The point I’m trying to make here is that while yes, Curtis Dickson is an electric player and MLL fans would love to have him around, his desire to play the field game just doesn’t seem to be there. It was savvy of the Outlaws to hold on to him as long as they did because he was an impact player for them in 2014, but the likelihood of his return to the Outlaws, let alone the MLL is slim at best.
So while some may have scratched their heads when Denver shipped Dickson’s rights to the Florida launch it shouldn’t come as a huge surprise.
In exchange for Dickson the Outlaws got one of the best stoppers in the world. Dillon Ward has made his mark indoors with the Colorado Mammoth. Surely the fact that Ward was hanging around in Denver already made the move appealing to him.
Ward led the NCAA in save percentage his senior year at Bellarmine and backstopped Canada to a gold medal at the FIL World Championship. He played in four games with the Hamilton Nationals in 2013, but sat out 2014. If he reports to the Outlaws he will be more than just a serviceable backup (goalie Charlie Cipriano was also dealt to the Launch in the deal) and could split time in cage with Jesse Schwartzmnn.
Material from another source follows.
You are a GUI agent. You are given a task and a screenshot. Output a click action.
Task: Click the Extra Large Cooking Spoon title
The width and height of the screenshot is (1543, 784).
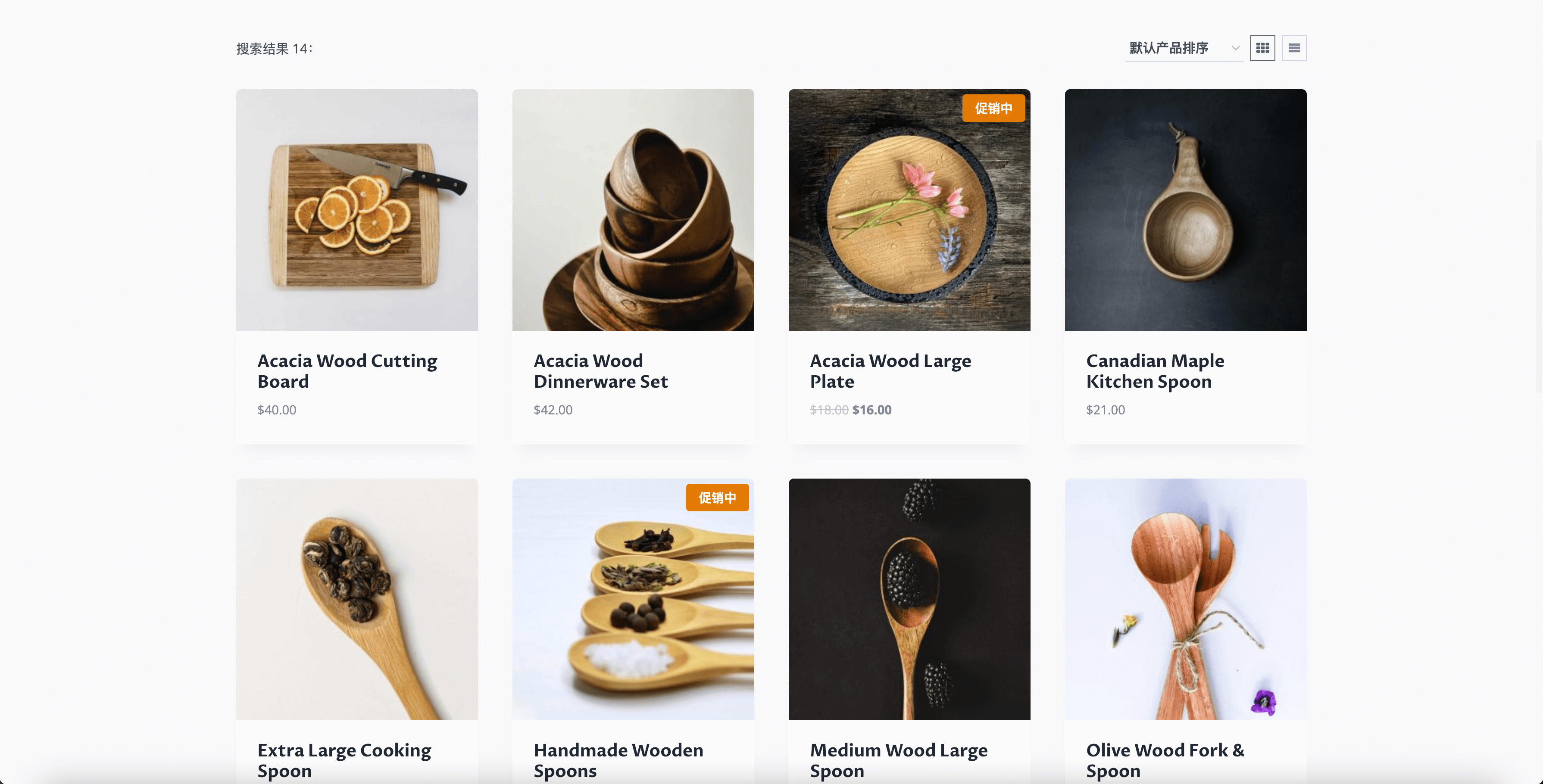[344, 760]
The move could lengthen the careers of both keepers if the team elects to go that route, and it would allow the team to begin groomming Ward to be the number one goalie after Jesse Schwartzman decides to call it a career.
So let’s recap: The Outlaws traded their backup goalie and an all-star caliber player, who doesn’t have any interest in playing MLL for one of the best young goalies in the world. Even if Ward elects to take a break from MLL the Outlaws didn’t give up too much for his rights. I’d give that move a solid A (with the caveat that Ward reports).
Schmidt joins the Outlaws with a solid pedigree. He was a four-year starter at Maryland where he was a three-time All-American. In recent years Maryland proved itself as a team that generates top notch defensive talent. After graduating in 2011, Schmidt played for the Ohio Machine for three seasons (2012-2014) before being dealt to the Outlaws in the recent off-season.
Will replacing one former Terrapin (Lee Zink) with another work for Denver? Ohio is a team that struggled mightily in recent years before their breakthrough in 2014. Still, most of that was propelled by the team’s bevy of offensive weapons. The back half of the field remained a big question mark, especially in terms of depth at close D. Having Jesse Schwartzman behind him as field general should help Schmidt get up to speed quickly. The real test here is how soon he will be able to gel with his new teammates.
I’d give this move a solid B. Schmidt has a lot of potential in the Denver organization. Plus, he lives in Las Vegas so he’ll likely appreciate playing closer to home–a win-win for both.